Fix workflow permission check logic

RevenueCat · Jul 19, 2024 · 28cc004 · 28cc004
1 parent 2bc647e
commit 28cc004
Showing 1 changed file with 4 additions and 2 deletions.
diff --git a/.github/workflows/trigger_all_tests.yml b/.github/workflows/trigger_all_tests.yml
@@ -13,11 +13,13 @@ jobs:
 
     steps:
       - name: Check membership in RevenueCat Org
+        env:
+          READ_ORG_GITHUB_TOKEN: ${{ secrets.READ_ORG_GITHUB_TOKEN }}
         id: verify
         # ensure that only RevenueCat members can trigger this
         run: |
-          RESPONSE=$(curl https://api.github.com/orgs/RevenueCat/members/${{ github.event.comment.user.login }})

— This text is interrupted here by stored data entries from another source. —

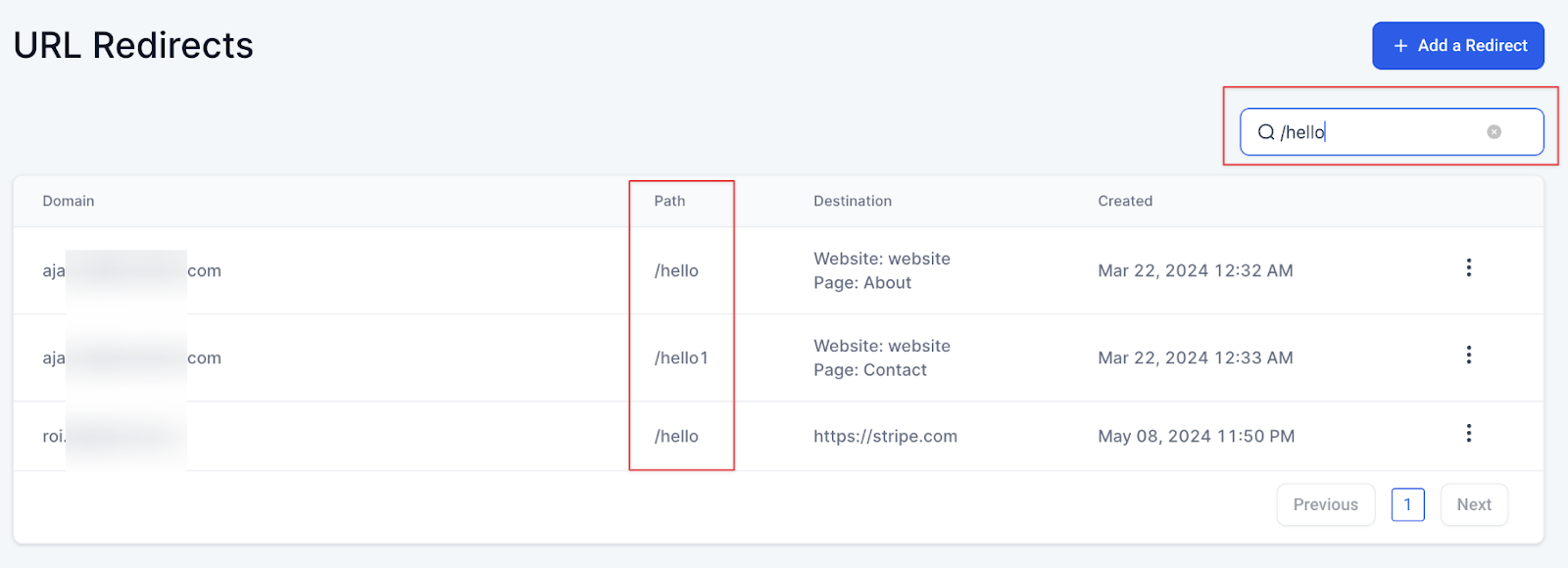The image size is (1568, 568).
Task: Click the Path column header
Action: click(x=670, y=201)
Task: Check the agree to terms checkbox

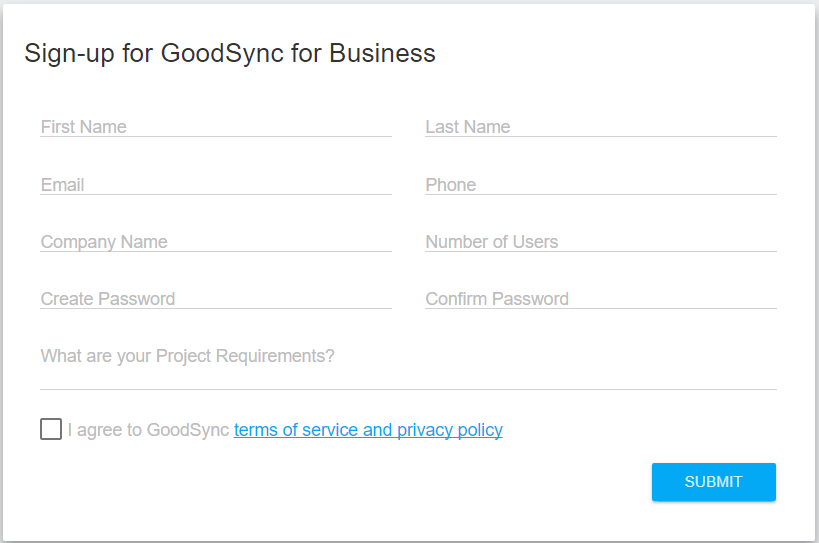Action: pos(51,429)
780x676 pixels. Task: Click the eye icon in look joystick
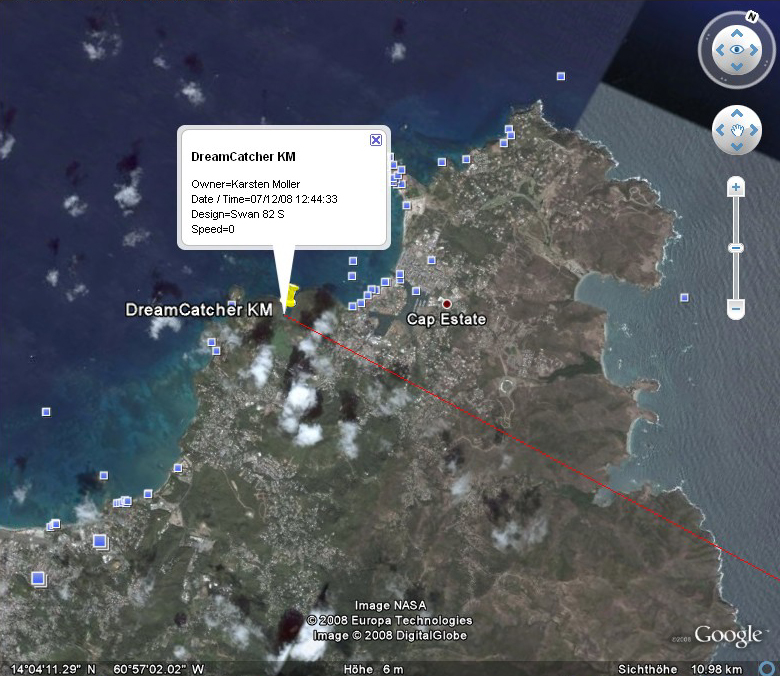point(737,49)
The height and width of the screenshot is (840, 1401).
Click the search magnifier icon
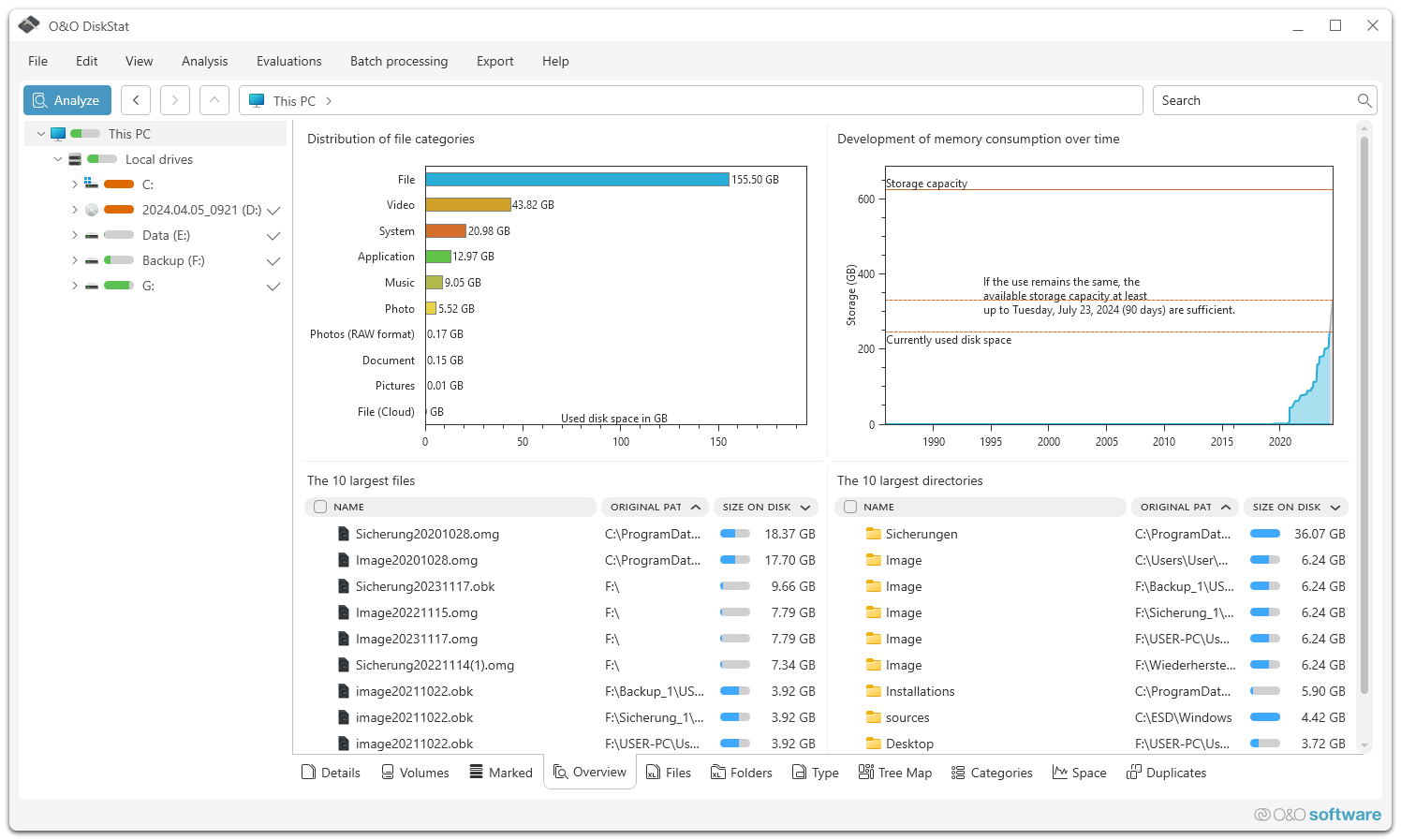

-          if [[ "$RESPONSE" == *"Not Found"* ]]; then
+          RESPONSE=$(curl -s -o /dev/null --head -w "%{http_code}" -H "Authorization: Bearer $READ_ORG_GITHUB_TOKEN" https://api.github.com/orgs/RevenueCat/members/${{ github.event.comment.user.login }})
+          if [[ "$RESPONSE" != "204" ]]; then
             echo "User is not a member of the organization"
             exit 1
           fi